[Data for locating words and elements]
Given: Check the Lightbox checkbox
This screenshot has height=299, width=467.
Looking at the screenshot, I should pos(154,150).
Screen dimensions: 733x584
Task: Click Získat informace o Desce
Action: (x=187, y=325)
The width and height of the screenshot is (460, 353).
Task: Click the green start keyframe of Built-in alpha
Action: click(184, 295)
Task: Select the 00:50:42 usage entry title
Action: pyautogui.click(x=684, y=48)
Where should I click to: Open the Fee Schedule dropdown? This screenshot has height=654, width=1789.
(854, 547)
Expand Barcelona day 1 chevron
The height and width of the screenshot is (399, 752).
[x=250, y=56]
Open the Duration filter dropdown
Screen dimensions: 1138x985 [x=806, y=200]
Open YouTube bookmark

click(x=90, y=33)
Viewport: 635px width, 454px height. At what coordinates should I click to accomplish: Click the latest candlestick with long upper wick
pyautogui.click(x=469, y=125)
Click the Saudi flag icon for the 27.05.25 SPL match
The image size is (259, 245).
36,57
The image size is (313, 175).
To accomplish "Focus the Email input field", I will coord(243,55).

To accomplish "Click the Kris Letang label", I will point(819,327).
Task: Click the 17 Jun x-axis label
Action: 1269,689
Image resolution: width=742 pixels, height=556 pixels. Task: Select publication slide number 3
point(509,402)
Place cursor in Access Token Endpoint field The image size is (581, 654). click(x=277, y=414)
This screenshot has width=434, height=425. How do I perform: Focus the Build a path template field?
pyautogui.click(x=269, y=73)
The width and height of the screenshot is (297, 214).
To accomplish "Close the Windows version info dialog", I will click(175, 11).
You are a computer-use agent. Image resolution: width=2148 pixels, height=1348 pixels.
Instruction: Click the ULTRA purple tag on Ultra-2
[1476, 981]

Short exercise:
Reproduce all of the data above, swapping each occurrence of "dropdown" for "menu" and keeping everything else the same.

Worked answer:
Given: Check the Lightbox checkbox
This screenshot has height=299, width=467.
Looking at the screenshot, I should pos(154,150).
Screen dimensions: 733x584
Task: Click Získat informace o Desce
Action: (x=187, y=325)
The width and height of the screenshot is (460, 353).
Task: Click the green start keyframe of Built-in alpha
Action: click(184, 295)
Task: Select the 00:50:42 usage entry title
Action: pyautogui.click(x=684, y=48)
Where should I click to: Open the Fee Schedule menu? This screenshot has height=654, width=1789.
(854, 547)
Expand Barcelona day 1 chevron
The height and width of the screenshot is (399, 752).
[x=250, y=56]
Open the Duration filter menu
Screen dimensions: 1138x985 [x=806, y=200]
Open YouTube bookmark

click(x=90, y=33)
Viewport: 635px width, 454px height. At what coordinates should I click to accomplish: Click the latest candlestick with long upper wick
pyautogui.click(x=469, y=125)
Click the Saudi flag icon for the 27.05.25 SPL match
The image size is (259, 245).
36,57
The image size is (313, 175).
To accomplish "Focus the Email input field", I will coord(243,55).

To accomplish "Click the Kris Letang label", I will point(819,327).
Task: Click the 17 Jun x-axis label
Action: 1269,689
Image resolution: width=742 pixels, height=556 pixels. Task: Select publication slide number 3
point(509,402)
Place cursor in Access Token Endpoint field The image size is (581, 654). click(x=277, y=414)
This screenshot has width=434, height=425. How do I perform: Focus the Build a path template field?
pyautogui.click(x=269, y=73)
The width and height of the screenshot is (297, 214).
To accomplish "Close the Windows version info dialog", I will click(175, 11).
You are a computer-use agent. Image resolution: width=2148 pixels, height=1348 pixels.
Instruction: Click the ULTRA purple tag on Ultra-2
[1476, 981]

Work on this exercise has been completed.